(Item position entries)
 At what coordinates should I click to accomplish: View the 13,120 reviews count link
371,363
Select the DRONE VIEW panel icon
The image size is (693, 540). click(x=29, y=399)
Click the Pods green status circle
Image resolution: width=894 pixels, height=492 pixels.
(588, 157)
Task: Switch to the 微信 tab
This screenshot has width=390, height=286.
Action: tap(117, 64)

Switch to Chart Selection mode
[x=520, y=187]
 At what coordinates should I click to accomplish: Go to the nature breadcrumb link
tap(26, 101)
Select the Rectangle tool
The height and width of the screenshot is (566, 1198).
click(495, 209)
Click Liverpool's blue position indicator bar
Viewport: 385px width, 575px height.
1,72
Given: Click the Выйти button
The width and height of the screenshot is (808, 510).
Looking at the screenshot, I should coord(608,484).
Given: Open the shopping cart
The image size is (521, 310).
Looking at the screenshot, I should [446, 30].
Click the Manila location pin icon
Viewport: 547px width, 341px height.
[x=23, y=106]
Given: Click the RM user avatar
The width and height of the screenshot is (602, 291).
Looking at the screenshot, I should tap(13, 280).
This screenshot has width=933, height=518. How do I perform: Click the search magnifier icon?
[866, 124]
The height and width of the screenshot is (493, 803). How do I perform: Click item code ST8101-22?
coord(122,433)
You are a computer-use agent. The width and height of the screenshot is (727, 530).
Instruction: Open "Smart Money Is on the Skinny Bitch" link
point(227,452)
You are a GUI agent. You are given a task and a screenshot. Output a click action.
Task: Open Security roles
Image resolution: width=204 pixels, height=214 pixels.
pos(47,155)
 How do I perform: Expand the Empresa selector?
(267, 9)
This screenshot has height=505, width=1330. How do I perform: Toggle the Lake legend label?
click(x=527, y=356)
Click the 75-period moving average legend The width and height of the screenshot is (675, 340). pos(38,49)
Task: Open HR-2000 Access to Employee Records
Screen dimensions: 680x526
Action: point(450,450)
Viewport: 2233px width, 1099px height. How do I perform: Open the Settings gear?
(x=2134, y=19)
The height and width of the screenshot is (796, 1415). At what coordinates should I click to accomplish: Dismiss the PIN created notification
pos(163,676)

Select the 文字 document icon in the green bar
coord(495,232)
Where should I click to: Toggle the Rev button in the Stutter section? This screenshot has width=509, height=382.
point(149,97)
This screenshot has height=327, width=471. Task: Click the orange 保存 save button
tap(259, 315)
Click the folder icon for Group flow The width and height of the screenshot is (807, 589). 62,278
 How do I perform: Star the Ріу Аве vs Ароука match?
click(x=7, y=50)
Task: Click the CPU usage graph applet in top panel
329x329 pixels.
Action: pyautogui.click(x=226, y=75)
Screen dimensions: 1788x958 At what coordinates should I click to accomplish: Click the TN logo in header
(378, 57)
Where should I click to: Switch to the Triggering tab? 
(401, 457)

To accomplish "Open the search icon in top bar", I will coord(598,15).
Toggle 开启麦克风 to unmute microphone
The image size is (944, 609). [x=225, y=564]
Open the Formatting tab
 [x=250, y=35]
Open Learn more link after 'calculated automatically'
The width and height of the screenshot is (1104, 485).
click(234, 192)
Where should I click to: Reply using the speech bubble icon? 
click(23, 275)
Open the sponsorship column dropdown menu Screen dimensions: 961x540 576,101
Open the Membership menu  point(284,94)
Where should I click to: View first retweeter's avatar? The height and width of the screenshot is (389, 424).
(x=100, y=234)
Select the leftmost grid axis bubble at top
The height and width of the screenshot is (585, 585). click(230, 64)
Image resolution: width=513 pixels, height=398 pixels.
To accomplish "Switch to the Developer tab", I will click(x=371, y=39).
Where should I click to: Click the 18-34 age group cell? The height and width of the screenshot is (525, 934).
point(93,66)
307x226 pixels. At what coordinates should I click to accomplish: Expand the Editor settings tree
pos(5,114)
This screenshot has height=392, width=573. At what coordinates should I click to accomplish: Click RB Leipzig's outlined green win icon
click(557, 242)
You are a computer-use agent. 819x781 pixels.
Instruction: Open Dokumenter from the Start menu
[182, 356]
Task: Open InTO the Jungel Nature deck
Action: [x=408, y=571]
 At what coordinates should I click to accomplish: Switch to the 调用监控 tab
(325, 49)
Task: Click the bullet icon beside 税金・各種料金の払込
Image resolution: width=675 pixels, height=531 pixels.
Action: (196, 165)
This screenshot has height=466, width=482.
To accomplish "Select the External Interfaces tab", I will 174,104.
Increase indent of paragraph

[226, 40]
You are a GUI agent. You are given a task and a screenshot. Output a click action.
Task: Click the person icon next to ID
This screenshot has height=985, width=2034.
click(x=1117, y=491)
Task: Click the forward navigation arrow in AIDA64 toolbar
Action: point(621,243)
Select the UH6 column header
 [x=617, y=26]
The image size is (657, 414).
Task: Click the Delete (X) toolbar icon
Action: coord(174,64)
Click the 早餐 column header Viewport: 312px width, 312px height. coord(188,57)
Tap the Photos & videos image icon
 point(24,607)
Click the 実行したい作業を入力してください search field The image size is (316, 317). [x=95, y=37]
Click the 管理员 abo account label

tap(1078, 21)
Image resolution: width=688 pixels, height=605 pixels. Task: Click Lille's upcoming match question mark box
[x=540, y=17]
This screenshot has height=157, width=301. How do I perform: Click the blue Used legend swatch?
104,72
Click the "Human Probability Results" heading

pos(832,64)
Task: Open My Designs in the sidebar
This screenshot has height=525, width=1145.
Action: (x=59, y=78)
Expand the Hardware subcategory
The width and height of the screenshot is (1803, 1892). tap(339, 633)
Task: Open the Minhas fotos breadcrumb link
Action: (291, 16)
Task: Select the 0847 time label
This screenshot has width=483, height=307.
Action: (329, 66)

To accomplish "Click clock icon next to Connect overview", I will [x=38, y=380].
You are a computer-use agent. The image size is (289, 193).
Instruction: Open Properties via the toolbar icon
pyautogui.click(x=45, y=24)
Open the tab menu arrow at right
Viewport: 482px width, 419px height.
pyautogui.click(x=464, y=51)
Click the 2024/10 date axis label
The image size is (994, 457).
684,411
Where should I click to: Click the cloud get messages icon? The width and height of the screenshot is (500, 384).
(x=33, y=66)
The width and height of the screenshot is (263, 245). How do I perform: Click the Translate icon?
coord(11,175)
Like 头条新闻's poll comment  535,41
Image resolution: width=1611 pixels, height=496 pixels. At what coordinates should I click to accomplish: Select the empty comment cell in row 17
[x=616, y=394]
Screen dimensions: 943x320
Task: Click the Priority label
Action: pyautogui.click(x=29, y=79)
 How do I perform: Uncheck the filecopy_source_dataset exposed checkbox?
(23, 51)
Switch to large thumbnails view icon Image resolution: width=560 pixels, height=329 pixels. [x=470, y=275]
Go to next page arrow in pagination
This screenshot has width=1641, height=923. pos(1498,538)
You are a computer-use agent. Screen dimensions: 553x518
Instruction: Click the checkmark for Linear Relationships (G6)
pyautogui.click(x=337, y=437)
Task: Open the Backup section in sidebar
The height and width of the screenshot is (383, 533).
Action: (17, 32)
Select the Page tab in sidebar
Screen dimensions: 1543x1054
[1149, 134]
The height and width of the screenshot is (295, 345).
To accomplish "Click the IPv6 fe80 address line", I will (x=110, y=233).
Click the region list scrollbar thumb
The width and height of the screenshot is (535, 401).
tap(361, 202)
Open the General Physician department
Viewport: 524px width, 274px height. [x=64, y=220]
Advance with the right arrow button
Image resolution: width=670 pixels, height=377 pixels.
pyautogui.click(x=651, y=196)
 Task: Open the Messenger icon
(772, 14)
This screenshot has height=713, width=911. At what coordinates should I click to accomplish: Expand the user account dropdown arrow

■ Required task ■
Extract every line of the entries above that contains the string "search", reproducing each one in full.

■ Answer to the task ■
This screenshot has width=933, height=518. How do I perform: Click the search magnifier icon?
To accomplish "Open the search icon in top bar", I will coord(598,15).
Click the 実行したい作業を入力してください search field The image size is (316, 317). [x=95, y=37]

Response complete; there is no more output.